### EXERCISE BRIEF
Extract the complete data exactly as given.

===== DATA IN THIS EXERCISE

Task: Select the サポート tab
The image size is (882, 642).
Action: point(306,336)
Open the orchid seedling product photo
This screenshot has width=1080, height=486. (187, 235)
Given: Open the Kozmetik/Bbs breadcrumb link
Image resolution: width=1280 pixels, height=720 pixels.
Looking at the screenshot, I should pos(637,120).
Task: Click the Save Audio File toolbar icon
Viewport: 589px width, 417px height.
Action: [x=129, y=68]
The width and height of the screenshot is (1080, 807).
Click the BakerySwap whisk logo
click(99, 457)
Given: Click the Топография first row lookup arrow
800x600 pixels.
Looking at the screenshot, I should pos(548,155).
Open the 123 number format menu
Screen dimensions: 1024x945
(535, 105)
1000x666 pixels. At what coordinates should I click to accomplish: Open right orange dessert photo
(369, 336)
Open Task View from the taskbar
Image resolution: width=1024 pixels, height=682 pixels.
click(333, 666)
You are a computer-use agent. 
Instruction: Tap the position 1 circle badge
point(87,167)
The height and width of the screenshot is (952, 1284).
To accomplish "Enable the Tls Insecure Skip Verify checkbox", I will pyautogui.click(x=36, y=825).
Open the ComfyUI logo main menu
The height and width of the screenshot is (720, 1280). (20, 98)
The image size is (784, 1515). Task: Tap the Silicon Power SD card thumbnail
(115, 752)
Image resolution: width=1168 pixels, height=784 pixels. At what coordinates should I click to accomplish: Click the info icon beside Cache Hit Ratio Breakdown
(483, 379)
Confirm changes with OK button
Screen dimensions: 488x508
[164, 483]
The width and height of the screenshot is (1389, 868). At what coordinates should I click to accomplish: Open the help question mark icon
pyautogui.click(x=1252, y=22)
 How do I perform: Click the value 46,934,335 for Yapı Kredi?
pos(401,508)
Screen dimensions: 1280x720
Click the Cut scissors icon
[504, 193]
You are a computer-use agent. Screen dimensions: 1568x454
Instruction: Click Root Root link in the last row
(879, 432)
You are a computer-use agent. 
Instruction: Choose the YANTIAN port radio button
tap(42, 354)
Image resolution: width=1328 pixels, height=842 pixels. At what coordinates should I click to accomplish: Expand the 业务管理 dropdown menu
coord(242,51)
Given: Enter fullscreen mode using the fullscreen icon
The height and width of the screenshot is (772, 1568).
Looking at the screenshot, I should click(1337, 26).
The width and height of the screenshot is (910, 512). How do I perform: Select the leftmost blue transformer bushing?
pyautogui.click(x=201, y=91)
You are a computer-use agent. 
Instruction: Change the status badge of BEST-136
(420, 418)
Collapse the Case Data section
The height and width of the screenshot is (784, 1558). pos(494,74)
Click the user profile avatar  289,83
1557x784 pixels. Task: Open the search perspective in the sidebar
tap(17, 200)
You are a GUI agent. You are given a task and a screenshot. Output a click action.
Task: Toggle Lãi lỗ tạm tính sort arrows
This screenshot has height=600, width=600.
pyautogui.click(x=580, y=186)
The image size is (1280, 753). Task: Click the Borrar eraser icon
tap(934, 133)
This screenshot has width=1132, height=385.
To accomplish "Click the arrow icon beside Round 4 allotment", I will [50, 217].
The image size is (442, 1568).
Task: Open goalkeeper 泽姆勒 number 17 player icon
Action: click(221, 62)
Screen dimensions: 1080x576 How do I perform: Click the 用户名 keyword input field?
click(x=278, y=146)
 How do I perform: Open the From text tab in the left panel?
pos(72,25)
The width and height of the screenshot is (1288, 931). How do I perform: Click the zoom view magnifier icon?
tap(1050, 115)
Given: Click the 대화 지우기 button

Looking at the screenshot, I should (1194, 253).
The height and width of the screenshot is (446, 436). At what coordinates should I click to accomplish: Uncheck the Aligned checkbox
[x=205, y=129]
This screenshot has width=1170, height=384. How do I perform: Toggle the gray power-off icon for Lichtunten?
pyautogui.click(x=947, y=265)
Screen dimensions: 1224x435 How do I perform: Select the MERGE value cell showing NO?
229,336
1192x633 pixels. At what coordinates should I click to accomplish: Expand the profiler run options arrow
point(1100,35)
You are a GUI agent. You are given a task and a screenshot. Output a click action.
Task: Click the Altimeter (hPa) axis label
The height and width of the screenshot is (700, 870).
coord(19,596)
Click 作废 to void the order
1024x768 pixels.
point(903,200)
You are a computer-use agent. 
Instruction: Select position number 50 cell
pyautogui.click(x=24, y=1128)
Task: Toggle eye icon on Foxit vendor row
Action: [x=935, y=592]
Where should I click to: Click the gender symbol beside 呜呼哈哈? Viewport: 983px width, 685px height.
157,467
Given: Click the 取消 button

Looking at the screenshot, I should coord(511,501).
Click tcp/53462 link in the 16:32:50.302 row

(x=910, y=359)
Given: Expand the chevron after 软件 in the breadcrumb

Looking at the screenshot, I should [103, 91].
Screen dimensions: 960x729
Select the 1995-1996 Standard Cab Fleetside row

==========

### OUTPUT OF THE TASK
Task: Select the サポート tab
The image size is (882, 642).
Action: point(306,336)
Open the orchid seedling product photo
This screenshot has width=1080, height=486. (187, 235)
Given: Open the Kozmetik/Bbs breadcrumb link
Image resolution: width=1280 pixels, height=720 pixels.
Looking at the screenshot, I should pos(637,120).
Task: Click the Save Audio File toolbar icon
Viewport: 589px width, 417px height.
Action: [x=129, y=68]
The width and height of the screenshot is (1080, 807).
Click the BakerySwap whisk logo
click(99, 457)
Given: Click the Топография first row lookup arrow
800x600 pixels.
Looking at the screenshot, I should pos(548,155).
Open the 123 number format menu
Screen dimensions: 1024x945
(535, 105)
1000x666 pixels. At what coordinates should I click to accomplish: Open right orange dessert photo
(369, 336)
Open Task View from the taskbar
Image resolution: width=1024 pixels, height=682 pixels.
click(333, 666)
You are a computer-use agent. 
Instruction: Tap the position 1 circle badge
point(87,167)
The height and width of the screenshot is (952, 1284).
To accomplish "Enable the Tls Insecure Skip Verify checkbox", I will pyautogui.click(x=36, y=825).
Open the ComfyUI logo main menu
The height and width of the screenshot is (720, 1280). (20, 98)
The image size is (784, 1515). Task: Tap the Silicon Power SD card thumbnail
(115, 752)
Image resolution: width=1168 pixels, height=784 pixels. At what coordinates should I click to accomplish: Click the info icon beside Cache Hit Ratio Breakdown
(483, 379)
Confirm changes with OK button
Screen dimensions: 488x508
[164, 483]
The width and height of the screenshot is (1389, 868). At what coordinates should I click to accomplish: Open the help question mark icon
pyautogui.click(x=1252, y=22)
 How do I perform: Click the value 46,934,335 for Yapı Kredi?
pos(401,508)
Screen dimensions: 1280x720
Click the Cut scissors icon
[504, 193]
You are a computer-use agent. Screen dimensions: 1568x454
Instruction: Click Root Root link in the last row
(879, 432)
You are a computer-use agent. 
Instruction: Choose the YANTIAN port radio button
tap(42, 354)
Image resolution: width=1328 pixels, height=842 pixels. At what coordinates should I click to accomplish: Expand the 业务管理 dropdown menu
coord(242,51)
Given: Enter fullscreen mode using the fullscreen icon
The height and width of the screenshot is (772, 1568).
Looking at the screenshot, I should click(1337, 26).
The width and height of the screenshot is (910, 512). How do I perform: Select the leftmost blue transformer bushing?
pyautogui.click(x=201, y=91)
You are a computer-use agent. 
Instruction: Change the status badge of BEST-136
(420, 418)
Collapse the Case Data section
The height and width of the screenshot is (784, 1558). pos(494,74)
Click the user profile avatar  289,83
1557x784 pixels. Task: Open the search perspective in the sidebar
tap(17, 200)
You are a GUI agent. You are given a task and a screenshot. Output a click action.
Task: Toggle Lãi lỗ tạm tính sort arrows
This screenshot has height=600, width=600.
pyautogui.click(x=580, y=186)
The image size is (1280, 753). Task: Click the Borrar eraser icon
tap(934, 133)
This screenshot has width=1132, height=385.
To accomplish "Click the arrow icon beside Round 4 allotment", I will [50, 217].
The image size is (442, 1568).
Task: Open goalkeeper 泽姆勒 number 17 player icon
Action: click(221, 62)
Screen dimensions: 1080x576 How do I perform: Click the 用户名 keyword input field?
click(x=278, y=146)
 How do I perform: Open the From text tab in the left panel?
pos(72,25)
The width and height of the screenshot is (1288, 931). How do I perform: Click the zoom view magnifier icon?
tap(1050, 115)
Given: Click the 대화 지우기 button

Looking at the screenshot, I should (1194, 253).
The height and width of the screenshot is (446, 436). At what coordinates should I click to accomplish: Uncheck the Aligned checkbox
[x=205, y=129]
This screenshot has width=1170, height=384. How do I perform: Toggle the gray power-off icon for Lichtunten?
pyautogui.click(x=947, y=265)
Screen dimensions: 1224x435 How do I perform: Select the MERGE value cell showing NO?
229,336
1192x633 pixels. At what coordinates should I click to accomplish: Expand the profiler run options arrow
point(1100,35)
You are a GUI agent. You are given a task and a screenshot. Output a click action.
Task: Click the Altimeter (hPa) axis label
The height and width of the screenshot is (700, 870).
coord(19,596)
Click 作废 to void the order
1024x768 pixels.
point(903,200)
You are a computer-use agent. 
Instruction: Select position number 50 cell
pyautogui.click(x=24, y=1128)
Task: Toggle eye icon on Foxit vendor row
Action: [x=935, y=592]
Where should I click to: Click the gender symbol beside 呜呼哈哈? Viewport: 983px width, 685px height.
157,467
Given: Click the 取消 button

Looking at the screenshot, I should coord(511,501).
Click tcp/53462 link in the 16:32:50.302 row

(x=910, y=359)
Given: Expand the chevron after 软件 in the breadcrumb

Looking at the screenshot, I should [103, 91].
Screen dimensions: 960x729
Select the 1995-1996 Standard Cab Fleetside row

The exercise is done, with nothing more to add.